LOS ANGELES — It’s Heart Health Awareness Month, a time to remember that heart conditions can often be prevented when people make healthy choices and manage their health conditions.
Steve Peters, a 57-year-old game designer from Culver City, is a perfect example. Last year he began to find it difficult to do the things he enjoyed, such as riding his bike to the beach. Even climbing stairs became a challenge.
“I was getting out of breath very easily, and just assumed it was because I was overweight and out of shape,” Peters said. Peters suffered from high blood pressure and type 2 Diabetes, but said those conditions were under control with medication and that shortness of breath was not something he had experienced before.
One day he was walking home from lunch with friends and had to stop six times to catch his breath.
“My chest was tight. It felt like I was having a heart attack,” he said.
At that point, he knew it was time to get it checked out. Within the week, he ended up in the intensive care unit at Kaiser Permanente West Los Angeles Medical Center, where a sonogram of his heart and chest revealed one liter of fluid surrounding his heart.
Upon extracting the fluid around his heart, Peters said, “I immediately felt 100 percent better, like a Ferrari engine had been put in me.”
After this health scare, his cardiologist, Dr. Jennifer Nguyen, worked with him to implement lifestyle changes to further reduce his risk of having a heart attack.
“Based on his risk factors, I told him that he is at increased risk of having a heart attack and needed to make a major lifestyle change,” Dr.

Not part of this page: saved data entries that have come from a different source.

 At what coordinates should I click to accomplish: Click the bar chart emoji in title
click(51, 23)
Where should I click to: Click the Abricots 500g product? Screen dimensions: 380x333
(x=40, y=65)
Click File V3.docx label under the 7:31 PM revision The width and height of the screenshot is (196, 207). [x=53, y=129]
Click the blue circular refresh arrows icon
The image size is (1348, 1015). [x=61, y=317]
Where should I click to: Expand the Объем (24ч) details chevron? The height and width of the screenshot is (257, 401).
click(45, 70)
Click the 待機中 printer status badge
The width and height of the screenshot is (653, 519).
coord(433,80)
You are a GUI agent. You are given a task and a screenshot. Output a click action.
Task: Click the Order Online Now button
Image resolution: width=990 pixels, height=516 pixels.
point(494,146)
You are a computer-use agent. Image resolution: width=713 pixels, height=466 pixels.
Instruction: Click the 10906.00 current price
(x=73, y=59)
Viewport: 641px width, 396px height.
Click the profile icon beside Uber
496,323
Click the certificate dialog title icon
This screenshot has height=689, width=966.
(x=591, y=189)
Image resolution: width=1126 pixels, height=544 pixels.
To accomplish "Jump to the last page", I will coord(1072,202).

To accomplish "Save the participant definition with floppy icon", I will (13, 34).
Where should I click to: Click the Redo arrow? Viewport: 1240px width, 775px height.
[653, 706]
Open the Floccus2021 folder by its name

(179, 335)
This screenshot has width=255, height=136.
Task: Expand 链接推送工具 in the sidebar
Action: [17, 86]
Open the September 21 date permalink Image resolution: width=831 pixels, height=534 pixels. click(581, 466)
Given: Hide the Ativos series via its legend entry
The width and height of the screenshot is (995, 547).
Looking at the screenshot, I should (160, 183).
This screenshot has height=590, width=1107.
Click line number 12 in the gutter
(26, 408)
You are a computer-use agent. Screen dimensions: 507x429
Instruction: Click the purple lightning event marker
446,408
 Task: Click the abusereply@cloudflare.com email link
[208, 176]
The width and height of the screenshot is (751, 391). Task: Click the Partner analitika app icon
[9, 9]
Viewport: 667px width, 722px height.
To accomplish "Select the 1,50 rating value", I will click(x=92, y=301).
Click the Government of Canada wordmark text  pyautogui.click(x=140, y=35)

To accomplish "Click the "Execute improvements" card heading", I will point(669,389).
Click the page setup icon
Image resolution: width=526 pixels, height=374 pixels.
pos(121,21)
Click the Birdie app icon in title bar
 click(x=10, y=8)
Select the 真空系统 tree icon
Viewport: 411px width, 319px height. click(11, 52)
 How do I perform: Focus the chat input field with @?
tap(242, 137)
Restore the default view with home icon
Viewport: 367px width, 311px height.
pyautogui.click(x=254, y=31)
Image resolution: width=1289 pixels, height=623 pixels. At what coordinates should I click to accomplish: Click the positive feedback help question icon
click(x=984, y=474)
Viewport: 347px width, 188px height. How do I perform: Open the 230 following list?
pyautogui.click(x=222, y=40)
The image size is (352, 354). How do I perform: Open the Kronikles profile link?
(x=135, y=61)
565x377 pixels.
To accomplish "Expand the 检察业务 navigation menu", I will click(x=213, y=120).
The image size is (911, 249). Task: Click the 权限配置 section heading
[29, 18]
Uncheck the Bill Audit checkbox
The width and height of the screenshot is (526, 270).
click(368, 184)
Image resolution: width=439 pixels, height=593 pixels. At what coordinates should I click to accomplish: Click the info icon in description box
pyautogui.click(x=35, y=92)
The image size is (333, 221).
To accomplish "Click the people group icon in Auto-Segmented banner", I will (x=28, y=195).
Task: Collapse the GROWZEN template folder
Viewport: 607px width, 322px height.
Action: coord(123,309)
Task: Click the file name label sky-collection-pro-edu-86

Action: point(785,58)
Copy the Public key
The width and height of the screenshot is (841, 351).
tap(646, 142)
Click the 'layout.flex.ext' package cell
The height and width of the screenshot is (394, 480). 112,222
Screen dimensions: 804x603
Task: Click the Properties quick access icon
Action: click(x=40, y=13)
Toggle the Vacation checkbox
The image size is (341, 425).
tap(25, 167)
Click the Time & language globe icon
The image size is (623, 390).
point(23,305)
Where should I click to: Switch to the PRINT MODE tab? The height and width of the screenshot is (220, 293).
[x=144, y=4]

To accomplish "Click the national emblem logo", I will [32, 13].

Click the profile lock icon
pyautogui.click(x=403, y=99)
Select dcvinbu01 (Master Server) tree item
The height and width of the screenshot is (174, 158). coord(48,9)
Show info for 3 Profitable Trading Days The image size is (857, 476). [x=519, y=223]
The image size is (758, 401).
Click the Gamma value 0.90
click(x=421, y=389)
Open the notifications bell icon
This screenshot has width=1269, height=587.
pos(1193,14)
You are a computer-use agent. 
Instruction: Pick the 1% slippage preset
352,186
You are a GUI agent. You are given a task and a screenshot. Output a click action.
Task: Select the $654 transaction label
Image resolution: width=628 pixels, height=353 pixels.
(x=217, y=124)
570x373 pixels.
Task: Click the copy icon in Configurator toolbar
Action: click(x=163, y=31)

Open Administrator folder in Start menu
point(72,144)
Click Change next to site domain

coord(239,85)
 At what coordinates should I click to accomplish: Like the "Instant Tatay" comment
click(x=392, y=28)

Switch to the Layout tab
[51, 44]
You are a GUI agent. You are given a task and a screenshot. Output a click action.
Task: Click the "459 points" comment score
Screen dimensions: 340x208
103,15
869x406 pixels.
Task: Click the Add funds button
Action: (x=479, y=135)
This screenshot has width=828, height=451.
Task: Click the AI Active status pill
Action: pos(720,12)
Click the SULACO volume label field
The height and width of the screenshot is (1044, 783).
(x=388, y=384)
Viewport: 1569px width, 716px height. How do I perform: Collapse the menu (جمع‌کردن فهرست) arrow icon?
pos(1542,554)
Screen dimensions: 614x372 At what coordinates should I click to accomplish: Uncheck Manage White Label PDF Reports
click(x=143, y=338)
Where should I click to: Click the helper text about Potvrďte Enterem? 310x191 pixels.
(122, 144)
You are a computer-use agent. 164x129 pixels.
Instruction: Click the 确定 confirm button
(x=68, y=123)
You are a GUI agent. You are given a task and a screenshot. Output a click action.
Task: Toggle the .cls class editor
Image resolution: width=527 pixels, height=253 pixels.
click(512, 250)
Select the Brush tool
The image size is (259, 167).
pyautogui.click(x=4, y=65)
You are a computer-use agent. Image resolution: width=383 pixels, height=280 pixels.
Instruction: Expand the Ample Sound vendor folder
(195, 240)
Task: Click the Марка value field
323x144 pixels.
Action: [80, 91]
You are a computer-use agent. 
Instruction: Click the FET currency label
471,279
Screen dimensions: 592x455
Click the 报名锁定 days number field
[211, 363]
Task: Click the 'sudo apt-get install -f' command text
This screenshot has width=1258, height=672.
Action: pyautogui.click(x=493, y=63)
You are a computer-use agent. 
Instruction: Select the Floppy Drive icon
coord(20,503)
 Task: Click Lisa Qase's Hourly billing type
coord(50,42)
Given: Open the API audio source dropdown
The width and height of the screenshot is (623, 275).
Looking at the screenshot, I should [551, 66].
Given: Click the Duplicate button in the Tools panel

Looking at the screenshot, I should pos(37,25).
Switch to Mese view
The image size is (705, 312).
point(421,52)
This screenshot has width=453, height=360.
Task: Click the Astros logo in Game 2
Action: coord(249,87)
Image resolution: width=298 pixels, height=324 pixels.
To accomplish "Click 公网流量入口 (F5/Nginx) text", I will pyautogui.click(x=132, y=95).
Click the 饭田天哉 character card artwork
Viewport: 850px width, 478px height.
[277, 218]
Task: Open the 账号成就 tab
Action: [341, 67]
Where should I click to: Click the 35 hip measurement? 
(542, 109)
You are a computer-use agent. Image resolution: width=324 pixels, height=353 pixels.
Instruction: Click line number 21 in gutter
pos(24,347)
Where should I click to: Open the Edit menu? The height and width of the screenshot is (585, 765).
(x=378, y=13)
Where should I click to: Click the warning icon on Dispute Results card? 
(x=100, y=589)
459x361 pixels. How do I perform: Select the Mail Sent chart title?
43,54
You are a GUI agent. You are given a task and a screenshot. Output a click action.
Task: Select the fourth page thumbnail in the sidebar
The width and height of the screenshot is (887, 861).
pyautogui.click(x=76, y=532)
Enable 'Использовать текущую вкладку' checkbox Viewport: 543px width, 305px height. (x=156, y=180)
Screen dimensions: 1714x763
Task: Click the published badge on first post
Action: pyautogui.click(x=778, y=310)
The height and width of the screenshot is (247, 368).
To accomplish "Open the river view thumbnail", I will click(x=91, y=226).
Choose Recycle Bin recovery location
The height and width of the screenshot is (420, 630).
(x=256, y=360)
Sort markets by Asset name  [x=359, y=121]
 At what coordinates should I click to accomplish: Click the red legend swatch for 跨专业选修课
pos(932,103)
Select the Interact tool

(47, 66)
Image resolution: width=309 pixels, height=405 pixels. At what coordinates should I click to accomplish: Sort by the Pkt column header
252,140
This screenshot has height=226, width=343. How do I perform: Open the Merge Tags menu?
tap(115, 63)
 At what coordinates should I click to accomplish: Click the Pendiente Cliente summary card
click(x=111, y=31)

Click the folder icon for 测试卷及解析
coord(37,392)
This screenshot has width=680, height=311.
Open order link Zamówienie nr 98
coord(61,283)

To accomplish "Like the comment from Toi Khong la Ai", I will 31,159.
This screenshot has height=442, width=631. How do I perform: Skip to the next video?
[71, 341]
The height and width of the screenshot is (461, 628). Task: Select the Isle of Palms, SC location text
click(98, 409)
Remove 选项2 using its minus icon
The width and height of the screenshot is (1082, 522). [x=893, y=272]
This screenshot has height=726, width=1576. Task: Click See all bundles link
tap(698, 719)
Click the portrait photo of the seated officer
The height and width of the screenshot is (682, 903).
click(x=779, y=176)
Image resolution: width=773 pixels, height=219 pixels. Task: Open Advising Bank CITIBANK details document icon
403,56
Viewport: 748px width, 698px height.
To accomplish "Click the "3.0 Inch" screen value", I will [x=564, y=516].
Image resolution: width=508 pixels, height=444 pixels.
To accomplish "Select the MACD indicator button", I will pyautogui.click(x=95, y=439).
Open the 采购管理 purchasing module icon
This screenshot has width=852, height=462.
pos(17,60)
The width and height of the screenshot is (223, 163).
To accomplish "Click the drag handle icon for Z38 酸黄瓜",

Nguyen said.
Since Peters had struggled to lose weight in the past, Nguyen recommended he adopt a plant-based diet, which he has been adhering to since last June.
He already lost 25 pounds and hopes to lose 25 more.
“My Type 2 Diabetes is turning around and my blood work is finally in the normal range,” he said, adding that he hopes to get off some of his medications soon. “I’m not the kind of guy that likes to count calories, but it has been easier than I thought to avoid meat, dairy and processed sugar.”
He admits that he allows himself a few “cheat days” every now and then. Peters is taking charge of his health and urges others to do the same.
“What I learned over the last year is that if something doesn’t feel right, don’t be shy about it. Don’t ignore it. Bring up your concerns to your doctor. They can only act on information you give them.